If you want to see just how terrible the state of our public education is just read Sarah Hoyt Malice or Incompetence?. She tells a terribly story of how her son's school wanted to classify him as 'learning disabled" and someone who would probably never learn to read or write and threatened to take away her parental rights if she didn't do what was best for him. She and her husband had her very smart son independently tested, brought the results to the teacher and school psychologist who reacted as if she had betrayed them by going behind their backs. Her son is now in 'gifted' classes which is a lucky thing because the Title One classes the school had wanted to put her son in are a disaster.
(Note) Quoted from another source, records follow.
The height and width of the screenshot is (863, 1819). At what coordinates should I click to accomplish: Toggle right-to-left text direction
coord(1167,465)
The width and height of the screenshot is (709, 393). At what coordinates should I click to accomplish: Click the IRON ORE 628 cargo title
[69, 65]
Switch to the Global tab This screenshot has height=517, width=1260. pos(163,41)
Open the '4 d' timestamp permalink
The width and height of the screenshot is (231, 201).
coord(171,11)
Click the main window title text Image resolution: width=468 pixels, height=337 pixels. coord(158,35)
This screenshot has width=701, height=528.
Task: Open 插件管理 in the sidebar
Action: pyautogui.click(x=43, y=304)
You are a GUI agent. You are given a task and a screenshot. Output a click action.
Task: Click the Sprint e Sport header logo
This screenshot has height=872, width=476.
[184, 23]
Recently I came across a news article estimating that 80% of NYC graduates cannot read and write and are functionally illiterate. I’d bet those numbers are not far off across the country, and it wasn’t a surprise. …
Five years ago, those numbers would have shocked me. Then my blog got invaded by “children” in the eleventh grade of a gifted and internationally respected program in the high school my son was attending. They seemed to have erratic spelling, the vaguest of acquaintances with grammatical rules and a thorough lack of ability to think. (If you tried to challenge their assumptions or what amounted to received dogma, they reverted to profanity, in the hopes that it would make you pass out or go away and stop saying things that made them uncomfortable.) It was clear their reading comprehension was iffy and their writing ability shaky. (And the scary part is half of them were accepted into Ivy League schools a year later, which put paid to any idea I had this was a meritocracy.)
Title One is – afaik – a Colorado program for children with learning disabilities. To my knowledge, neither of the kids had been in it. However, as I’ve learned over the years, my knowledge is often far from complete, and what happens OFFICIALLY is also not what happens in truth. (For instance, if I’d known both the kids were sent to the school psychologist once a week through elementary, to fish for stuff that might be considered “abuse” – probably because Dan and I were troublesome – they would have been out of there so fast that the school’s head would spin. Unfortunately both kids assumed this was “normal” and didn’t tell me till high school. On paper, it never happened.)
I’m surprised the literacy rate is 20% I’m surprised it’s not 5%, and I wonder how many of those kids read well enough to read for pleasure.
Now, I realize that an illiterate peasantry is needed for a proper neo-feudal regime, but I wonder how many of these people are actually malicious, and how many are just full of their own self-importance and convinced that they are doing what is best for these children?
But whether it’s from malice or misguided credentialism and do-goodism, what I can tell you is that our system of education is accomplishing the “miracle” of turning out a population MORE illiterate than the poor never-taught people in Tudor England.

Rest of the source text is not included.